Míriam asumió la iniciativa de acondicionar algunas estancias de aquel viejo edificio a modo de dormitorios. Era necesario que todos los que allí llegasen buscando ayuda encontrasen un lugar donde dejar reposar sus cansados y maltrechos huesos. Aquella muchacha mostraba una madurez impropia para su edad y que no se correspondía con una apariencia física de cierta fragilidad. Sin embargo, se trataba de una mujer fuerte y con carácter, que estudiaba el último curso de la licenciatura de Derecho en la Universidad Jaime I de Castellón. La madrugada del lunes se encontraba de marcha con unas amigas en el mismo local de copas en el que coincidió con Leo Carber. Era una joven muy bella, su largo cabello era de un intenso color negro y tenía unos preciosos ojos marrones. Su cuerpo, a la vez que menudo y delicado, era extremadamente sensual.
Pasados varios días, el desorden y la anarquía se habían apoderado de la ciudad. La ayuda había llegado únicamente a una pequeña parte de la población y después de no más de dos horas desde el comienzo de la situación de caos, los servicios de emergencias recibieron la orden de retirarse y las Fuerzas de Seguridad cerraron un cinturón de cuarentena alrededor del perímetro de la ciudad, que ya no podría ser franqueado por los que allí quedaron confinados. Al cabo de tres días, los pocos efectivos que quedaban prestando auxilio también terminaron por replegarse.
Los supervivientes que se habían quedado en Castellón no sabían cómo actuar; la mayoría permanecía en sus casas, si tenían la suerte de que estas siguiesen en pie después de la explosión. Otros habían salido a buscar los puntos de encuentro y de refugio que habían improvisado las autoridades durante las primeras horas.

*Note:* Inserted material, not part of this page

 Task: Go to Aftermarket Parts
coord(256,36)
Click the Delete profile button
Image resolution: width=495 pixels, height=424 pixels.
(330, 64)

La vida en el refugio de la avenida de Lidón transcurría de manera anodina, cualquier mínima noticia era recibida por todos como un gran acontecimiento. Sin embargo, con el paso del tiempo, la ausencia de novedades del exterior empezó a convertir la esperanza en impaciencia y, días después, pasó a convertirse en desidia y desanimo. La ausencia de electricidad había hecho que aquella ciudad volviese hacia atrás en el tiempo más de dos siglos. Caída la tarde, la oscuridad en las calles se hacía total y el mutismo se adueñaba totalmente de aquel lugar.

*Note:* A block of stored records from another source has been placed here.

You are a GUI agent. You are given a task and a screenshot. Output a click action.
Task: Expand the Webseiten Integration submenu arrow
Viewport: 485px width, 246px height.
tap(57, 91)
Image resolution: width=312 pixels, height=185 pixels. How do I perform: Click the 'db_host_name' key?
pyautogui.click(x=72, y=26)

Aprovechando la ausencia de iluminación, algunos grupos de supervivientes comenzaron a darse al pillaje y al saqueo. Un vacío de poder se había adueñado de la ciudad y ya no existía el menor atisbo de autoridad ni orden; únicamente permanecían en la zona cero unos pequeños grupos de voluntarios de Protección Civil y de la Cruz Roja que se esforzaban por hacer más llevadera la vida de aquellos desgraciados que se habían quedado allí confinados. Daba la impresión de que aquella ciudad y sus habitantes habían sido abandonados a su suerte y la situación escapaba a la más mínima lógica, es más, nada parecía tenerla. La ausencia de noticias y la desconexión del mundo exterior solo podía entenderse si más allá de los límites de la ciudad, hubiesen sufrido la misma suerte. No era lógico que los servicios de emergencia, las fuerzas del orden e incluso la Unidad Militar de Emergencias (UME) no hubiesen intervenido para socorrer a los habitantes de Castellón de la Plana.

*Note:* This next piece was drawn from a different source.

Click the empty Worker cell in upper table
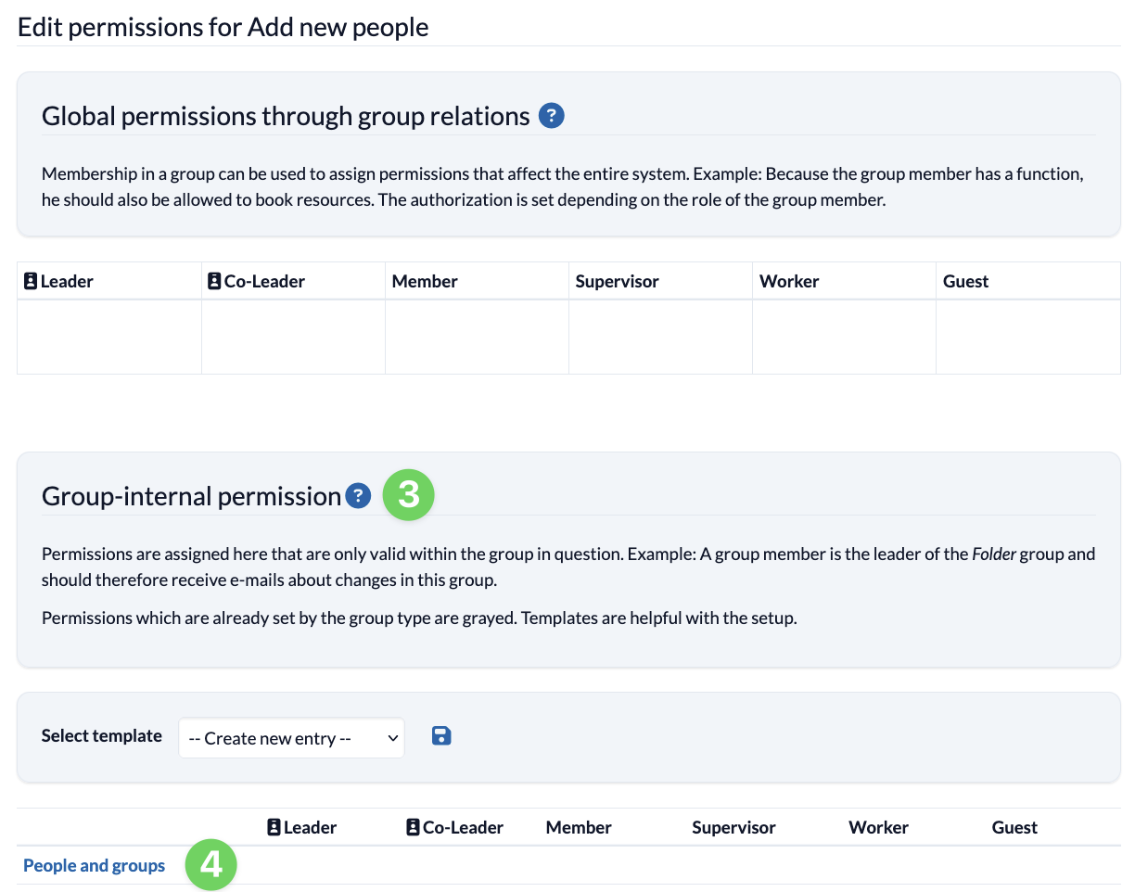This screenshot has height=892, width=1135. click(844, 337)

El motivo parecía ser evidente, en el supuesto de que se hubiese producido una explosión nuclear, los equipos de emergencias y las unidades de bomberos no estarían preparados para hacer frente a una catástrofe de tal magnitud. A la devastación inicial deberían sumarse los efectos de la radiación. Las unidades de emergencia convencionales carecerían de los medios materiales necesarios para entrar en una zona contaminada. Sin embargo, tanto tiempo sin que nadie del exterior les hubiese prestado ayuda no era lógico. Todo ello hacía pensar en la existencia de un evento global que hubiese afectado al resto del mundo.